Growing oil prices and imports from China rise US trade deficit

The US trade deficit increased to the highest level in three months. Record oil prices and a flood of toys and other imports from China swamped another solid gain in American exports.

The Commerce Department reported Wednesday that the deficit for October increased to $57.8 billion, the highest level since July and 1.2 percent above the September imbalance, the AP reports.

Washington's trade deficit with China appears set to surpass last year's record US$233 billion (EUR159 billion), according to U.S. Commerce Department figures, amplifying calls in Congress for punishing legislation over what some call unfair Chinese trade practices.

As Pravda.Ru previously reported the U.S. trade deficit narrowed more than forecast in August as the falling dollar stimulated record foreign demand for American products from wheat to electric generators.

The $57.6 billion trade gap was the smallest since January, the Commerce Department said in Washington. The surge in exports may also be helping prop up the U.S. job market in the face of the housing slump: Unemployment-benefit claims last week dropped more than predicted, the Labor Department said.

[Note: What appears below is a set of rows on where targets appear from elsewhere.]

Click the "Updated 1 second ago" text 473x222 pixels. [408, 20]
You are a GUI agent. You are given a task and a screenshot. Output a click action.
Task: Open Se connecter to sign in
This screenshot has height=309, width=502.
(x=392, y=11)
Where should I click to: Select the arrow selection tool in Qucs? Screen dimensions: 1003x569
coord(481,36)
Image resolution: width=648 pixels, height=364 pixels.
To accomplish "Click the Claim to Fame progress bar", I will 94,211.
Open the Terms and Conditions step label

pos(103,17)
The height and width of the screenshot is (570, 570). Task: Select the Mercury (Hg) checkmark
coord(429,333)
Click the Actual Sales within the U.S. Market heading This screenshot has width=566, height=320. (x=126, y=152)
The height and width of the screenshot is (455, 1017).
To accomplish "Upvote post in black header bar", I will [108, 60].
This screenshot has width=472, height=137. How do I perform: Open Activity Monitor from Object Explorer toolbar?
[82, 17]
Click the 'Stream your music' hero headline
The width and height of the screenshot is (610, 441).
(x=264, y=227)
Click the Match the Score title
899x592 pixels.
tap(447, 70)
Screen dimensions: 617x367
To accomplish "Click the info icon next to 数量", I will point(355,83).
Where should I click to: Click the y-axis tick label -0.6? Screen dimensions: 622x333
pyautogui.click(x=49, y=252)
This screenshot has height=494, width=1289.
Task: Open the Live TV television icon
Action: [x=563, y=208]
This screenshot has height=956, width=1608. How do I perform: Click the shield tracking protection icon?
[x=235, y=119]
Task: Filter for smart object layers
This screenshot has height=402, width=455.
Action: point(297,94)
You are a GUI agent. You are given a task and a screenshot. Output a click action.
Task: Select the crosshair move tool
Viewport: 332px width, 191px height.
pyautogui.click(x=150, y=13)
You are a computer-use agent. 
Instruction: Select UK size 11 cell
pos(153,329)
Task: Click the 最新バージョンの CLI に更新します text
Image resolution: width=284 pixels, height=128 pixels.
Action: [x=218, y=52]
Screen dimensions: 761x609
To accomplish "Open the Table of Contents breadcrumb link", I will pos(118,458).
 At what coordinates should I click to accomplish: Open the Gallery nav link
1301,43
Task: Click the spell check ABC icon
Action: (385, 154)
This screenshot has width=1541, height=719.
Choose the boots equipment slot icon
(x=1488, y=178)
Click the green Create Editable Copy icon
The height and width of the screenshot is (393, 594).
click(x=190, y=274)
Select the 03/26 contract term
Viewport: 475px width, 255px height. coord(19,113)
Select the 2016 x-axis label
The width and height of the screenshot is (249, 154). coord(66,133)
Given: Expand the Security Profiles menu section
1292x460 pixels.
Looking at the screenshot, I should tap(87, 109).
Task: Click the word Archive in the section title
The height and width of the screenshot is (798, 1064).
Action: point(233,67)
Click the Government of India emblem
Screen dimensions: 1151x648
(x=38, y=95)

The increase in shipments abroad means economic growth in the third quarter probably exceeded 3 percent, according to new estimates by Morgan Stanley and Bank of America Corp. That's faster than the 2.7 percent anticipated by economists surveyed by Bloomberg News. As recently as August, the forecast had been as low as 2.4 percent.

Since the 1970s the U.S. moved from a trade surplus to a deficit position, as Europe and Japan began to compete effectively with the U.S. in a range of industries. There are many ways in which trade has injured U.S. workers since then. First, deterioration in the trade balance (the difference between exports, which create jobs, and imports, which eliminate domestic employment) has reduced employment, especially in manufacturing and other industries producing traded goods

The trade surplus of the 1960s was transformed into a deficit that reached 2.9% of GDP in 1998. This deficit will grow rapidly in the future as a result of the continuing global financial crisis. Although financial markets are beginning to recover throughout the world, the real economies of many developing countries and Japan remain mired in recessions. For example, reliable private sector reports show that unemployment in Sao Paulo, Brazil currently exceeds 20%.